Sher Brown knows both Ashlynne and Begaye. She said the suspect regularly participated in sweat lodge ceremonies, which are for spiritual cleansing. He was active in cultural and religious life on the reservation.

“How can a man of that nature who did what he did go into a sweat lodge after?”

The spot where Ashlynne Mike was taken — near a small rusted bridge — is now decorated with purple and pink balloons and flowers in honor of the little girl, the Farmington Daily Times reported. Her mother said she played there after school while waiting for her siblings. That’s where she was on Monday, playing in an irrigation canal with her younger brother and cousin Ian Mike.

They were quarter-mile from home and had just been dropped off by the school bus.

Begaye allegedly approached the children in his van and asked offered them a ride and a trip to the movies. Ian said no, as did Ashlynne’s older sister. But Ashlynne was lured in (she’d hurt her foot while playing) and her brother, who is 9, didn’t want her to go alone, CBS News reported. He hopped into the van with her.

Begaye reportedly told police that he drove the children to a remote area along a dirt road. At this point, Ashlynne begged to go home, but her abductor just led her further away. Now alone with the child, he assaulted and bludgeoned her.

Hours later, he left Mike there, apparently still alive, and drove off, leaving her brother behind. Another media account indicated that he’d escaped.

With the man gone, the boy tried to find Ashlynne but had to give up when it got dark. He ran for help, spotting headlights on a road in the distance, and was rescued by a passing motorist. That person brought the child to police.

The Navajo community mobilized to find Ashlynne Mike, and the next morning found her body near the Shiprock Pinnacle.

The suspect now faces life in prison if convicted on the murder charge. He has no criminal record except a citation for possession of drug paraphernalia and marijuana on April 15. A public defender hasn’t yet been appointed for him and he remains in federal custody.

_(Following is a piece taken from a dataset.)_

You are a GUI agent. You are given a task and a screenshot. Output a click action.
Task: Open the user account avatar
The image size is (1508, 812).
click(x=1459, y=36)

Little is known about Begaye, except that both his parents are dead and he has a brother; his mother, Agnes, was active in the local church and taught at several schools on the reservation.

In the wake of Ashlynne Mike’s death, some are questioning the response of law enforcement in the remote parts of the Navajo Nation; critically, the tribe doesn’t have an Amber Alert system. The alert for Mike was raised until hours after her disappearance, and the president of the nation’s San Juan Chapter, Rick Nez, said an earlier notification could’ve saved her life.